**What is being asked**
Quote the following lines word for word, from the first to the last.

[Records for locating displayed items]
□ □ □

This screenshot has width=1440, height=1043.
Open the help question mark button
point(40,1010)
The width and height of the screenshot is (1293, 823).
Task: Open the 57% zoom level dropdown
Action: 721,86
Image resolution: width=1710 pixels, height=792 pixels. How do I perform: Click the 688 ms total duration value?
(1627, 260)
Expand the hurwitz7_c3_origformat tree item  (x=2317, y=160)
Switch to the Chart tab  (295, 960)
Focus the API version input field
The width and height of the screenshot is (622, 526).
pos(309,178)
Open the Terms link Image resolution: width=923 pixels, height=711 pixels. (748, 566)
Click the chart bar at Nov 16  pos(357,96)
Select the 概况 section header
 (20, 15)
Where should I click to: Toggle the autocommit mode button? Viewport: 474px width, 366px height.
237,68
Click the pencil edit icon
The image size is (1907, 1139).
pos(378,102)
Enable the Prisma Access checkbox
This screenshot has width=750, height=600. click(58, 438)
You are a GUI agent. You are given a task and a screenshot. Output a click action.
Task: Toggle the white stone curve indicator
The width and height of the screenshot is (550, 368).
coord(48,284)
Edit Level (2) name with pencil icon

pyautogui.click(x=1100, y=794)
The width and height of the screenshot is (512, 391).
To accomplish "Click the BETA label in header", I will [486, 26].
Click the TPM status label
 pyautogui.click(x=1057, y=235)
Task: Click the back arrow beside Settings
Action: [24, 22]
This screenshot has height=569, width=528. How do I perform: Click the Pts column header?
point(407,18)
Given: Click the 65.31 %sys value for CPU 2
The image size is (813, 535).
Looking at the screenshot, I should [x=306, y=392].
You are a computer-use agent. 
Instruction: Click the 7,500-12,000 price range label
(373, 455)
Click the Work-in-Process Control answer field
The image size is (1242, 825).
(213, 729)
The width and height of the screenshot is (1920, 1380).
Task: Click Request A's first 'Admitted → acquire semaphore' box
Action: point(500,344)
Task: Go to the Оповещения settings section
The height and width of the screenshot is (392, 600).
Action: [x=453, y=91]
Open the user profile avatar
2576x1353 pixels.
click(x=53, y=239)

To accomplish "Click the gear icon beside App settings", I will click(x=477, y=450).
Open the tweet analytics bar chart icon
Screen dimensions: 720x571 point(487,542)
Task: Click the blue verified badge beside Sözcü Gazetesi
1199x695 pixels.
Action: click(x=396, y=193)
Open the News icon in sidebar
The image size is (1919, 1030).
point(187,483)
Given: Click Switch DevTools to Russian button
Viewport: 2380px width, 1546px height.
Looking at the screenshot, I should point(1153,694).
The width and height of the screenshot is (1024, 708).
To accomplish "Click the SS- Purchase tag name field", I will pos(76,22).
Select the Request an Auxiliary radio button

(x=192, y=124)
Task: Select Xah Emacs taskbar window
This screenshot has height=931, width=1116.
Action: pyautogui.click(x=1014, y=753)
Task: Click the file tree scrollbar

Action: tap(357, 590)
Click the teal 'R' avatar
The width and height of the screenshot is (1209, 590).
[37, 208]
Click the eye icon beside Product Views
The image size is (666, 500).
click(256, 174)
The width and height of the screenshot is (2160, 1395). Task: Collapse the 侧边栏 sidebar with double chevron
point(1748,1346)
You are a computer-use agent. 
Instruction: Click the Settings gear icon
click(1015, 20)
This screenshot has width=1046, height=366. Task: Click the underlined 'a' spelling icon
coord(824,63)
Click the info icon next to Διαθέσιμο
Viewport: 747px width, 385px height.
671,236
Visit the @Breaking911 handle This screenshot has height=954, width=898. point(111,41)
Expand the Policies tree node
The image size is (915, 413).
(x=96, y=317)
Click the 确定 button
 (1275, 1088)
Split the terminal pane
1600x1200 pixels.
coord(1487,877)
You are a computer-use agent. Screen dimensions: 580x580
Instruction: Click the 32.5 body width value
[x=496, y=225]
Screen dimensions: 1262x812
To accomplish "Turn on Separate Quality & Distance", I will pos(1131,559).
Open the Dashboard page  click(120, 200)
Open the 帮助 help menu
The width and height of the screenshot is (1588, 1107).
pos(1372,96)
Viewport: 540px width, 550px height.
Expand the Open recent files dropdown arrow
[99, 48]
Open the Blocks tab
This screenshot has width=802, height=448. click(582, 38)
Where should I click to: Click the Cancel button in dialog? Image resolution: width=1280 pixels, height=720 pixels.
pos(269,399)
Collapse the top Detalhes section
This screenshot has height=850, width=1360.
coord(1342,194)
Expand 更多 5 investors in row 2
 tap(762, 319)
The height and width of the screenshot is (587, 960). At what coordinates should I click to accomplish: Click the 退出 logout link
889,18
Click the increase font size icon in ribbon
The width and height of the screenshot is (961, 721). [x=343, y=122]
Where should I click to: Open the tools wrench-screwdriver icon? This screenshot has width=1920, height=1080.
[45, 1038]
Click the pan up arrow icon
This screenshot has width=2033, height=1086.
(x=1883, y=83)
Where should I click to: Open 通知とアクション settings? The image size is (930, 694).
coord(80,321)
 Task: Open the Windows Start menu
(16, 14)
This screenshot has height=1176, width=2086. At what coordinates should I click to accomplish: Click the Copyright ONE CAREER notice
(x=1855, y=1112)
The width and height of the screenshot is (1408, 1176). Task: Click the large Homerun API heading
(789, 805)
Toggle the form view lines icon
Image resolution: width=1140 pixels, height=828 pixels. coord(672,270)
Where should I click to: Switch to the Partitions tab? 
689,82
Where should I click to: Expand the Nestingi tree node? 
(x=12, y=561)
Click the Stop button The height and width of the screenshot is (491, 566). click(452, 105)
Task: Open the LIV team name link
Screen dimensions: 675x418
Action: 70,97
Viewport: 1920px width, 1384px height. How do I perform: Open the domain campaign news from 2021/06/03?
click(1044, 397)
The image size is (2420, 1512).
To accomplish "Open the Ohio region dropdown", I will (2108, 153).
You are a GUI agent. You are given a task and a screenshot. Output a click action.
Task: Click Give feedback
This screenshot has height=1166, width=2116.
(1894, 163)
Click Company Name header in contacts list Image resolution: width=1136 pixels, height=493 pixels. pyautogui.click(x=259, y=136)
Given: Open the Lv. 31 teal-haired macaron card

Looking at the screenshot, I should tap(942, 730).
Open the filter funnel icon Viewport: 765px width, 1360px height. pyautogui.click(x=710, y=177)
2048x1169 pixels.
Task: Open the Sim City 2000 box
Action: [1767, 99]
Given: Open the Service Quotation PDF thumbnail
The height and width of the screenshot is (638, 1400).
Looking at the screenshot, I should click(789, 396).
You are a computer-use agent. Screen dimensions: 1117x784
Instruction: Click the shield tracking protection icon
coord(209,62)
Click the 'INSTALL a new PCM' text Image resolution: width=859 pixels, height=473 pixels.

□ □ □

**Answer in full**
This screenshot has width=1440, height=1043.
Open the help question mark button
point(40,1010)
The width and height of the screenshot is (1293, 823).
Task: Open the 57% zoom level dropdown
Action: 721,86
Image resolution: width=1710 pixels, height=792 pixels. How do I perform: Click the 688 ms total duration value?
(1627, 260)
Expand the hurwitz7_c3_origformat tree item  (x=2317, y=160)
Switch to the Chart tab  (295, 960)
Focus the API version input field
The width and height of the screenshot is (622, 526).
pos(309,178)
Open the Terms link Image resolution: width=923 pixels, height=711 pixels. (748, 566)
Click the chart bar at Nov 16  pos(357,96)
Select the 概况 section header
 (20, 15)
Where should I click to: Toggle the autocommit mode button? Viewport: 474px width, 366px height.
237,68
Click the pencil edit icon
The image size is (1907, 1139).
pos(378,102)
Enable the Prisma Access checkbox
This screenshot has width=750, height=600. click(58, 438)
You are a GUI agent. You are given a task and a screenshot. Output a click action.
Task: Toggle the white stone curve indicator
The width and height of the screenshot is (550, 368).
coord(48,284)
Edit Level (2) name with pencil icon

pyautogui.click(x=1100, y=794)
The width and height of the screenshot is (512, 391).
To accomplish "Click the BETA label in header", I will [486, 26].
Click the TPM status label
 pyautogui.click(x=1057, y=235)
Task: Click the back arrow beside Settings
Action: [24, 22]
This screenshot has height=569, width=528. How do I perform: Click the Pts column header?
point(407,18)
Given: Click the 65.31 %sys value for CPU 2
The image size is (813, 535).
Looking at the screenshot, I should [x=306, y=392].
You are a computer-use agent. 
Instruction: Click the 7,500-12,000 price range label
(373, 455)
Click the Work-in-Process Control answer field
The image size is (1242, 825).
(213, 729)
The width and height of the screenshot is (1920, 1380).
Task: Click Request A's first 'Admitted → acquire semaphore' box
Action: point(500,344)
Task: Go to the Оповещения settings section
The height and width of the screenshot is (392, 600).
Action: [x=453, y=91]
Open the user profile avatar
2576x1353 pixels.
click(x=53, y=239)

To accomplish "Click the gear icon beside App settings", I will click(x=477, y=450).
Open the tweet analytics bar chart icon
Screen dimensions: 720x571 point(487,542)
Task: Click the blue verified badge beside Sözcü Gazetesi
1199x695 pixels.
Action: click(x=396, y=193)
Open the News icon in sidebar
The image size is (1919, 1030).
point(187,483)
Given: Click Switch DevTools to Russian button
Viewport: 2380px width, 1546px height.
Looking at the screenshot, I should point(1153,694).
The width and height of the screenshot is (1024, 708).
To accomplish "Click the SS- Purchase tag name field", I will pos(76,22).
Select the Request an Auxiliary radio button

(x=192, y=124)
Task: Select Xah Emacs taskbar window
This screenshot has height=931, width=1116.
Action: pyautogui.click(x=1014, y=753)
Task: Click the file tree scrollbar

Action: tap(357, 590)
Click the teal 'R' avatar
The width and height of the screenshot is (1209, 590).
[37, 208]
Click the eye icon beside Product Views
The image size is (666, 500).
click(256, 174)
The width and height of the screenshot is (2160, 1395). Task: Collapse the 侧边栏 sidebar with double chevron
point(1748,1346)
You are a computer-use agent. 
Instruction: Click the Settings gear icon
click(1015, 20)
This screenshot has width=1046, height=366. Task: Click the underlined 'a' spelling icon
coord(824,63)
Click the info icon next to Διαθέσιμο
Viewport: 747px width, 385px height.
671,236
Visit the @Breaking911 handle This screenshot has height=954, width=898. point(111,41)
Expand the Policies tree node
The image size is (915, 413).
(x=96, y=317)
Click the 确定 button
 (1275, 1088)
Split the terminal pane
1600x1200 pixels.
coord(1487,877)
You are a computer-use agent. Screen dimensions: 580x580
Instruction: Click the 32.5 body width value
[x=496, y=225]
Screen dimensions: 1262x812
To accomplish "Turn on Separate Quality & Distance", I will pos(1131,559).
Open the Dashboard page  click(120, 200)
Open the 帮助 help menu
The width and height of the screenshot is (1588, 1107).
pos(1372,96)
Viewport: 540px width, 550px height.
Expand the Open recent files dropdown arrow
[99, 48]
Open the Blocks tab
This screenshot has width=802, height=448. click(582, 38)
Where should I click to: Click the Cancel button in dialog? Image resolution: width=1280 pixels, height=720 pixels.
pos(269,399)
Collapse the top Detalhes section
This screenshot has height=850, width=1360.
coord(1342,194)
Expand 更多 5 investors in row 2
 tap(762, 319)
The height and width of the screenshot is (587, 960). At what coordinates should I click to accomplish: Click the 退出 logout link
889,18
Click the increase font size icon in ribbon
The width and height of the screenshot is (961, 721). [x=343, y=122]
Where should I click to: Open the tools wrench-screwdriver icon? This screenshot has width=1920, height=1080.
[45, 1038]
Click the pan up arrow icon
This screenshot has width=2033, height=1086.
(x=1883, y=83)
Where should I click to: Open 通知とアクション settings? The image size is (930, 694).
coord(80,321)
 Task: Open the Windows Start menu
(16, 14)
This screenshot has height=1176, width=2086. At what coordinates should I click to accomplish: Click the Copyright ONE CAREER notice
(x=1855, y=1112)
The width and height of the screenshot is (1408, 1176). Task: Click the large Homerun API heading
(789, 805)
Toggle the form view lines icon
Image resolution: width=1140 pixels, height=828 pixels. coord(672,270)
Where should I click to: Switch to the Partitions tab? 
689,82
Where should I click to: Expand the Nestingi tree node? 
(x=12, y=561)
Click the Stop button The height and width of the screenshot is (491, 566). click(452, 105)
Task: Open the LIV team name link
Screen dimensions: 675x418
Action: 70,97
Viewport: 1920px width, 1384px height. How do I perform: Open the domain campaign news from 2021/06/03?
click(1044, 397)
The image size is (2420, 1512).
To accomplish "Open the Ohio region dropdown", I will (2108, 153).
You are a GUI agent. You are given a task and a screenshot. Output a click action.
Task: Click Give feedback
This screenshot has height=1166, width=2116.
(1894, 163)
Click Company Name header in contacts list Image resolution: width=1136 pixels, height=493 pixels. pyautogui.click(x=259, y=136)
Given: Open the Lv. 31 teal-haired macaron card

Looking at the screenshot, I should tap(942, 730).
Open the filter funnel icon Viewport: 765px width, 1360px height. pyautogui.click(x=710, y=177)
2048x1169 pixels.
Task: Open the Sim City 2000 box
Action: [1767, 99]
Given: Open the Service Quotation PDF thumbnail
The height and width of the screenshot is (638, 1400).
Looking at the screenshot, I should click(789, 396).
You are a computer-use agent. Screen dimensions: 1117x784
Instruction: Click the shield tracking protection icon
coord(209,62)
Click the 'INSTALL a new PCM' text Image resolution: width=859 pixels, height=473 pixels.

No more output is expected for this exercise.